La critique d'Excessif

3/5
happygolucky135ok L'HISTOIRE : Institutrice, Poppy est une jeune femme aussi drôle et fantaisiste que rationnelle et déterminée. A l'écoute des autres, elle séduit tous ceux qui l'approchent, adore ses élèves et s'investit complètement dans son travail. Poppy vit en colocation avec une copine, Zoe. Elle sort beaucoup avec ses soeurs cadettes, et s'éclate en prenant des cours de flamenco et de trampoline. Quand elle se décide à apprendre à conduire, sa gentillesse et son sens de l'humour semblent même amadouer son moniteur d'auto-école pourtant peu aimable et très cyclothymique.

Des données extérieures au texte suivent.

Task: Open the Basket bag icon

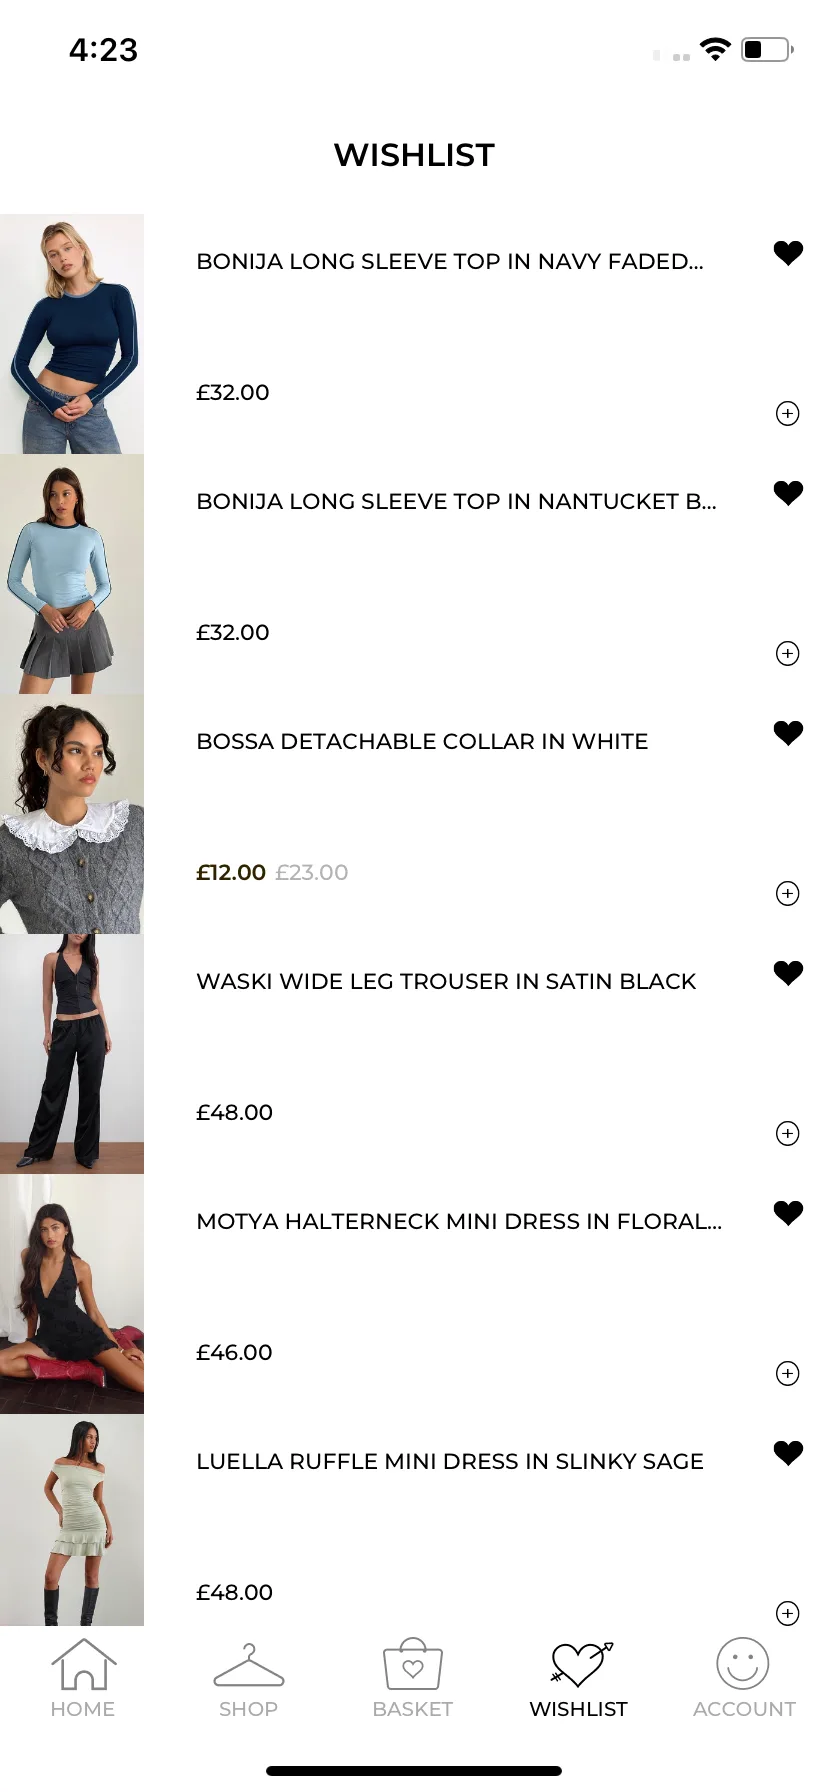Action: [413, 1679]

Tout va donc plutôt bien dans la vie de la positive Poppy, surtout quand elle rencontre, dans le cadre de son travail, Tim avec lequel elle se sent aussitôt sur la même longueur d'ondes.
Il fallait oser ! Réaliser un film sur une jeune femme jolie, intelligente, drôle et heureuse, entourée d’excellents amis, heureux eux aussi, amoureuse et aimée en retour, à qui il arrive des choses heureuses, est en effet le pari que se lance Mike Leigh dans son dernier ouvrage : Be Happy. Ca ne s’invente pas comme qui dirait... On en viendrait presque à se demander si le réalisateur de All or Nothing et Secrets et Mensonges n’aurait pas pris quelques petites pillules du bonheur avant de se lancer derrière la caméra pour cette comédie pêchue, diamétralement opposée aux précédentes oeuvres du cinéaste anglais. Après le larmoyant et pathétique Vera Drake, Leigh se tourne vers un rire de bon coeur. Partagé par tous...

BE HAPPY
Happy Go-Lucky
Un film de Mike Leigh
Avec Sally Hawkins, Eddie Marsan, Alexis Zegerman
Durée : 1h58
Date de sortie : 27 Août 2008

Poppy est une institutrice qui sourit à la vie et à qui la vie sourit en retour... Heureuse, décompléxée, profitant du quotidien avec sa coloc Zoé et sa jeune soeur délurée, Poppy séduit tous ceux qui l’approchent et s’investit toujours plus dans son travail. Elle prend des cours de flamenco et de trampoline, doit se mettre à la conduite parce qu’on lui a volé son vélo et semble bien décidée à être heureuse. Quoiqu’il arrive...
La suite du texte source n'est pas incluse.